Easing Integration Pain a Big Blue Challenge

Ratcheting up its battle with Microsoft in the mid-sized
business space, IBM launched a new business
integration server Wednesday geared to help smaller companies get business processes
tapping in time with IT.


WebSphere Business Integration Server Express, (WBI-Express) is the new
keystone of IBM’s business process integration strategy for small and medium
business (SMB).


The idea of the new middleware is to make it easier for customers to
integrate IT systems, business processes and applications at a time when IT
managers are growing frustrated by the daunting task of patching disparate
applications together.


Microsoft, which makes its own BizTalk integration server, IBM and other
integration providers have been competing to garner market share by sewing
up customers beset by integration woes.

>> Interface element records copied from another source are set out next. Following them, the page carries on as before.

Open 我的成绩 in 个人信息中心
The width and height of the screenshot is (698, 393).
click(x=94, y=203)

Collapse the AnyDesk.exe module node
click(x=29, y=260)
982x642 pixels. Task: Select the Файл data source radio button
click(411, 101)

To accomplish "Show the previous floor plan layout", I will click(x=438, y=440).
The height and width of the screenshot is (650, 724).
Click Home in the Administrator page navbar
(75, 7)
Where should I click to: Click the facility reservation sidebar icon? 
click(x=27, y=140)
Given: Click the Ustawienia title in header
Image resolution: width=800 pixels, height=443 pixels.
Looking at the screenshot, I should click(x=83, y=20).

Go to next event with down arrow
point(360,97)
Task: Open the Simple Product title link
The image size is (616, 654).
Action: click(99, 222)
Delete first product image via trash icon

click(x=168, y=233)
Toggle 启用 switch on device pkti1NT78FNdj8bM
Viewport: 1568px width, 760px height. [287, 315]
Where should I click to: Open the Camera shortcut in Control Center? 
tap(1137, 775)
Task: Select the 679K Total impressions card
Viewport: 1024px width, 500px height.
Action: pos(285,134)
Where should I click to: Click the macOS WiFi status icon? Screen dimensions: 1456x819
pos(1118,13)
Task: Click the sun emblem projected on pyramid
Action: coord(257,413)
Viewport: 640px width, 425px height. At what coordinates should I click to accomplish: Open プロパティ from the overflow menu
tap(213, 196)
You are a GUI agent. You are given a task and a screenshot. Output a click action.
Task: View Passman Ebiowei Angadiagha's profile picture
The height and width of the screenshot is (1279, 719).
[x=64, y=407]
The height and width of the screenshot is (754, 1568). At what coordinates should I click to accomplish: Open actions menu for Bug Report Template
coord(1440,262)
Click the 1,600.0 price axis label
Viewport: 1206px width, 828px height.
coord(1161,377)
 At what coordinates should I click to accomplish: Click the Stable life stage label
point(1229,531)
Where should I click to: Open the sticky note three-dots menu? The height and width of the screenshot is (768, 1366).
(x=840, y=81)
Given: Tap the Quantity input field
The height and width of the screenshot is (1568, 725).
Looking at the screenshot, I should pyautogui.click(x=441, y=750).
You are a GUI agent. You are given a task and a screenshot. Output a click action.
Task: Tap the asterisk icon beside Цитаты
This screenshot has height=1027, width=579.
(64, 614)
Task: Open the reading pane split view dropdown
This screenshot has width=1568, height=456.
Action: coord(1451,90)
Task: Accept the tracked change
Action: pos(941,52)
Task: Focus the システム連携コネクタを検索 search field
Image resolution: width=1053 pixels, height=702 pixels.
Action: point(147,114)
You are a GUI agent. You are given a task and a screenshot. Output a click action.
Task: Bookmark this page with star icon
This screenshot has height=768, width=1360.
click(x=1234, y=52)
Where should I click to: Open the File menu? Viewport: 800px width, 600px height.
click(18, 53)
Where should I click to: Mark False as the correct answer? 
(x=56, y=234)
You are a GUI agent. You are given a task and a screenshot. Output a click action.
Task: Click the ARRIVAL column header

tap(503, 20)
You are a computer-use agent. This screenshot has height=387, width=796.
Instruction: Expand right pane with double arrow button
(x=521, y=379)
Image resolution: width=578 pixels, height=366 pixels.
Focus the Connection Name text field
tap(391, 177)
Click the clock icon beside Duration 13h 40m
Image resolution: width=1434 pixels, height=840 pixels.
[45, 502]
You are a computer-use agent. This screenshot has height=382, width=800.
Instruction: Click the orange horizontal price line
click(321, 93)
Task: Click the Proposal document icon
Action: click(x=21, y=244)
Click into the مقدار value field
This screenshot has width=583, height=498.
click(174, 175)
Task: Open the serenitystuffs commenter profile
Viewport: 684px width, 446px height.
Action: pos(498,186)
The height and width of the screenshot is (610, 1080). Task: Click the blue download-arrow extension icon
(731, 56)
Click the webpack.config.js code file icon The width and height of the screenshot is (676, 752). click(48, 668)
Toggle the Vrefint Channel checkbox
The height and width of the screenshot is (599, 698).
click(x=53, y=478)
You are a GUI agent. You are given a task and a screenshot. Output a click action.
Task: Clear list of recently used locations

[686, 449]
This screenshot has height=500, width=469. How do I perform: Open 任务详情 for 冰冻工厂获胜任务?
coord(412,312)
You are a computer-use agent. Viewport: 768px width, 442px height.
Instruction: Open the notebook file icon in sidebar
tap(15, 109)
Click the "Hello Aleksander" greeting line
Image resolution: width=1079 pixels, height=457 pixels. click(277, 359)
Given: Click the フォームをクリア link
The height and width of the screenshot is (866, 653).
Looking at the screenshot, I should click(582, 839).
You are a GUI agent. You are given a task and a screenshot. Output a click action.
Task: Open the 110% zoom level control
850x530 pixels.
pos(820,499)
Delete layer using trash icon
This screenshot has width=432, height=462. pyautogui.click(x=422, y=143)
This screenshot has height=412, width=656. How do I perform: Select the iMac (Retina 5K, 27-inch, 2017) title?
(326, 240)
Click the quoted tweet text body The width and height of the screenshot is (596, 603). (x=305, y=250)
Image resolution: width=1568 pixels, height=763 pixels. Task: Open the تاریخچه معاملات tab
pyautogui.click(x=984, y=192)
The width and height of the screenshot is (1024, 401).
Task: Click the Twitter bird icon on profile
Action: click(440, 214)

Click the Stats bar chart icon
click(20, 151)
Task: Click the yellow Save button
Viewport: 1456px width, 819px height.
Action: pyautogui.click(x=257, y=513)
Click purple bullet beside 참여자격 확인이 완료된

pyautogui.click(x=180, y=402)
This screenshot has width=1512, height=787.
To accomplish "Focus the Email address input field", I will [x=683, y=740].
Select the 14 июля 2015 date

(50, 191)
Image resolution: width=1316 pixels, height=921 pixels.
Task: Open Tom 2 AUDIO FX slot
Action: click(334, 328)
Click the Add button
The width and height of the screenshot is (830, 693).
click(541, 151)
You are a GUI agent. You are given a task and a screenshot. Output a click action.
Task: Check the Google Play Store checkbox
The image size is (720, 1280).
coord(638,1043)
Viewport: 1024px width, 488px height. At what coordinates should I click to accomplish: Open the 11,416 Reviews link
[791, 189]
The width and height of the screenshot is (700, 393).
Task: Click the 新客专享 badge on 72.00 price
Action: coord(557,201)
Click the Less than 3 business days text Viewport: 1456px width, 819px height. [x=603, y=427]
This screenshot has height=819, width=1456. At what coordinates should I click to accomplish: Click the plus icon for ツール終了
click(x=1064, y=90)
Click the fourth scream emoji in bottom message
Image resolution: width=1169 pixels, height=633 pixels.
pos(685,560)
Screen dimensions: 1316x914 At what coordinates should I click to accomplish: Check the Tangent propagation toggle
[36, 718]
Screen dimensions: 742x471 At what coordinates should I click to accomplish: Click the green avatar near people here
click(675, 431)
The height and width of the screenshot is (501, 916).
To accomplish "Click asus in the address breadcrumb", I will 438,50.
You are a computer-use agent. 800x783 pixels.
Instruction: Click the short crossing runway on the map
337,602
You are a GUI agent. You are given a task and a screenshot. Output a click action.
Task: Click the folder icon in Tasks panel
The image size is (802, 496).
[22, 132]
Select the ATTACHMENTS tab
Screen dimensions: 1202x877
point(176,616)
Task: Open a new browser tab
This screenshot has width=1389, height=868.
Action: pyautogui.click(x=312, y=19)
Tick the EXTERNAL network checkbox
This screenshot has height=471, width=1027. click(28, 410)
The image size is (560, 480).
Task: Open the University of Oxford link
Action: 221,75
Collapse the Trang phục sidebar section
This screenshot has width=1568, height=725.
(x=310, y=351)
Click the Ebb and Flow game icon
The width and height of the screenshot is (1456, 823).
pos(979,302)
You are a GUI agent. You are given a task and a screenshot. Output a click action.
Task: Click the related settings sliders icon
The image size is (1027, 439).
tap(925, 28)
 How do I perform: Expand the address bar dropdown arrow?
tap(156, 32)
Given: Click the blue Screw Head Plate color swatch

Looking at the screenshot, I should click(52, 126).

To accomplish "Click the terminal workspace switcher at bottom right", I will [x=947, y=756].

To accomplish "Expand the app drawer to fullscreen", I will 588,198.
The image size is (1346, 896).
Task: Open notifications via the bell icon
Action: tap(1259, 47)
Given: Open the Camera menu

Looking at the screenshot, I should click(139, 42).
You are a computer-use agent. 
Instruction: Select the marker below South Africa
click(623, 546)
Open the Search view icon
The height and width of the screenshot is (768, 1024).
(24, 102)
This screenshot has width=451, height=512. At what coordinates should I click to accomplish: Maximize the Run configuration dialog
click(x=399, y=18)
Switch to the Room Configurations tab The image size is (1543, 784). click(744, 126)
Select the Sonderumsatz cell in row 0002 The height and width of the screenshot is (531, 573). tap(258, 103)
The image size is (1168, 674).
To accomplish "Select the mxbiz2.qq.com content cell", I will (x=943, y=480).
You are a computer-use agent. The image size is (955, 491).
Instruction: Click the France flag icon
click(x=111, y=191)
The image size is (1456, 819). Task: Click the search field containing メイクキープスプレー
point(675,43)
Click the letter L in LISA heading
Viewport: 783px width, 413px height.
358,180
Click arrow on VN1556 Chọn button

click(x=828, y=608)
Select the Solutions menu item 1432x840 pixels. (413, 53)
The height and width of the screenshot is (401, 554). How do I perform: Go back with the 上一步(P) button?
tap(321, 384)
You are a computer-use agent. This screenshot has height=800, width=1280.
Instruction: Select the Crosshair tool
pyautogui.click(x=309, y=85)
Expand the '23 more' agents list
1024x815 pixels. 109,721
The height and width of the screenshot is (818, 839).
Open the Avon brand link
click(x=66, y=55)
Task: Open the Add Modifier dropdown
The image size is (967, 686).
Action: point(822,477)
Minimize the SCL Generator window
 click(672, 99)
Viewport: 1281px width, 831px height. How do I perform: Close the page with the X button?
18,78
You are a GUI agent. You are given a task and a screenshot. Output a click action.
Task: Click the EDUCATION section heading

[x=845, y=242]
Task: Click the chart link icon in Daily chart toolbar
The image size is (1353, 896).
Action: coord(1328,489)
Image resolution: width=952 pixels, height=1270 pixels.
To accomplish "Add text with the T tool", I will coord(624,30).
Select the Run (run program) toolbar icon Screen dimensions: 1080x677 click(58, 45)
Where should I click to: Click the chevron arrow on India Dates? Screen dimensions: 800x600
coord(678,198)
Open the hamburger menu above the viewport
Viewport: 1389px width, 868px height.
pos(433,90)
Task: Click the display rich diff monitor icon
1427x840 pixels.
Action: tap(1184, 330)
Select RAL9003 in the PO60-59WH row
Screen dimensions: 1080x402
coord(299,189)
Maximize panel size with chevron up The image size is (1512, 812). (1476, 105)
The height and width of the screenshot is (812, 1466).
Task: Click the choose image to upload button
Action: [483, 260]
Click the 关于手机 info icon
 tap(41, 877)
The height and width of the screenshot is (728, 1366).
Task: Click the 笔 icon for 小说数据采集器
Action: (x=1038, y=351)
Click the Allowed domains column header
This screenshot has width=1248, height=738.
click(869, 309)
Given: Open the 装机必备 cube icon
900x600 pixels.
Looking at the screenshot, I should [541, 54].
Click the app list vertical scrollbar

Forrester recently said the SMB
space is hot in terms of growth.


Noting that integration dovetails nicely with Big Blue’s company-wide
on-demand strategy to help customers procure resources automatically and
(hopefully) easily, Mark Ouelette, vice president of worldwide SMB sales,
IBM Software Group, addressed the challenge on a conference call.


“Customers do not want to rip and replace legacy applications,” Ouelette said. “They are looking, consistent with the theme of being an on-demand business, to integrated both internally and externally depending on what market place requirements and mandates exist.”

Ouelette pointed out that among the challenges facing midmarket companies is
that the majority of businesses employ heterogeneous environments, paving
the way for integration projects. “Today over 40 percent of the medium
business market place has moved into the integration phase; and that’s a dramatic increase from just a year ago,” he said.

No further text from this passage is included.